Today I totally lost it. In my car, in the Target parking lot crying. Over the dumbest thing, honestly. Well, it’s not that dumb, but in the realm of “problems” this might not have ranked as really being that important. But in the midst of a pandemic and quarantine and jumping numbers and information that never seems to stay the same and normal all jumbled up like a messy, ugly thing – I hit my breaking point.
Listen. It was about dinner.
I had prepped for hours to have this cool dinner ready. I was in this amazing mood and then at the last minute – instead of everyone arriving when they were – the plans abruptly changed and the timing was out the window.

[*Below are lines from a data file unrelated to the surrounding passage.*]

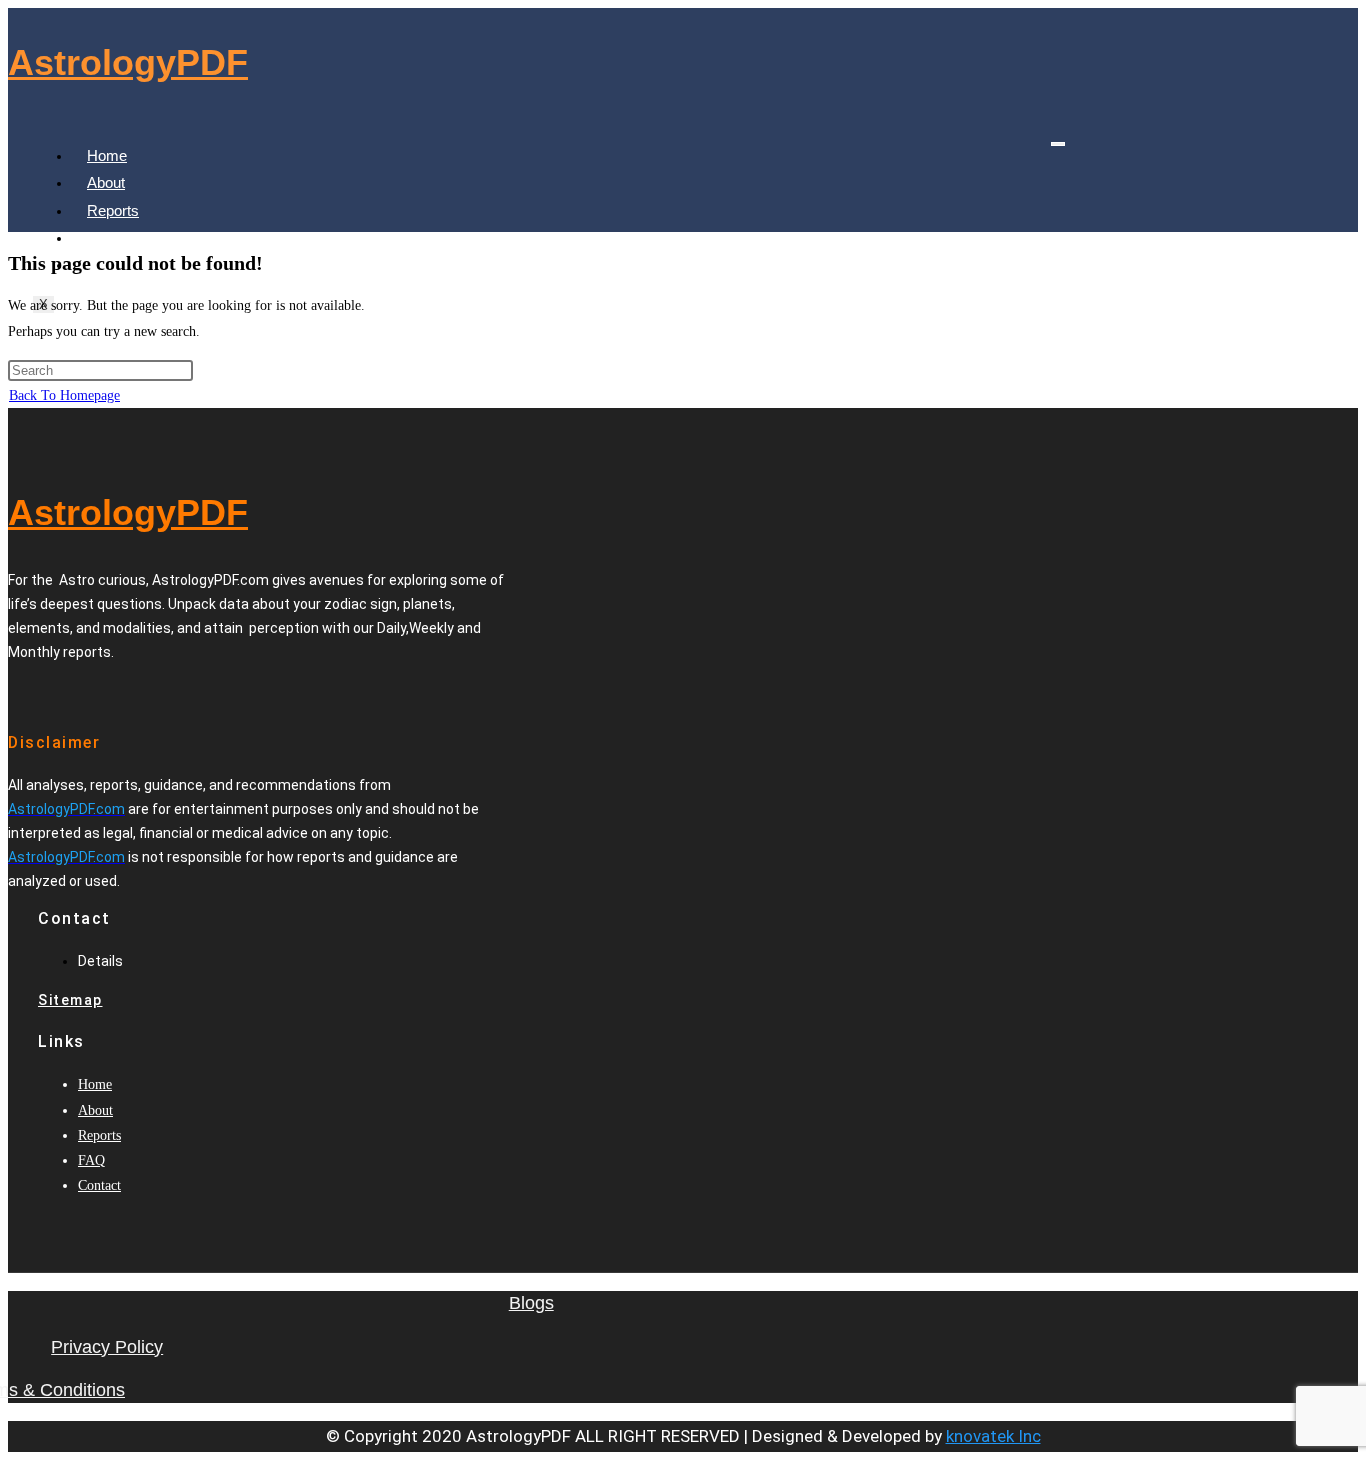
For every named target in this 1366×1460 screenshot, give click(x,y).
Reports (113, 210)
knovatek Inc (993, 1436)
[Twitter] (85, 691)
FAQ (102, 237)
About (106, 182)
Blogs (531, 1303)
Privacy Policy (107, 1347)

Honestly, and I’m being honest, I started to cry. And then I ended up getting in my van and driving to the Target parking lot and sat there in the sweltering 85 degree temps with it off until I got so sweaty that I had to turn it on.
And the tears fell and fell and fell.
They weren’t just about dinner.
It was about this whole thing. All of this stuff. All of the fighting and frustrating stuff I see on Facebook. All of the news that never seems the same. All of the virus stuff which also never seems the same but which still scares me. All of the people I see who used to get along no longer get along. All the anger. All of it. And I would be not telling you the truth if I said it was easy.
I worry. A bunch.
I worry about my family in Minnesota and my oldest in NYC.
I worry about money.
I worry about school.
I worry about my kids.
I worry. And then I feel guilt over worrying.
And then, then we all don’t even know what to share anymore because of the risk of it causing someone to lash out at us. So we bottle it up and tell ourselves it’s “no big deal” and then, then if you’re like me, a dinner timing issue becomes giant.
You know what I realized?
I could control dinner.
And when the timing messed up it was just another thing in a world that feels like it is spinning out of control.
Cue the tears.
At first I wasn’t going to share about it. After all, it’s minor and silly probably. And just the other day I was called “sheltered” and I thought this really didn’t help my case there. But then, then I realized that there are probably a whole lot of us who hit that breaking point over seemingly simple things and find ourselves crying in the Target parking lot. Or Walmart, I suppose.
So my friend, I’m sharing it in a moment of humility and rawness hoping that my heart and my honesty helps you realize you are not alone. This whole thing is awfully hard. No matter what the story is, honestly. It’s just plain and simply hard.
So let me remind you of a couple things:
Have grace for yourself.
Forgive yourself and others.
Let yourself feel emotion.
Share your heart.
One last thing…once I came home my very sweet ten-year-old came up to me and said, “Too much virus mom?” I nodded to him and as he hugged me he sweetly whispered, “It’s okay, we all feel like it is too much at times.”
We all feel it.
Sending you so much love my friends.
pic from years ago when my boys were looking in the window of a Target…and it kind of feels like life now…like we’re looking in remembering and not knowing what step is next.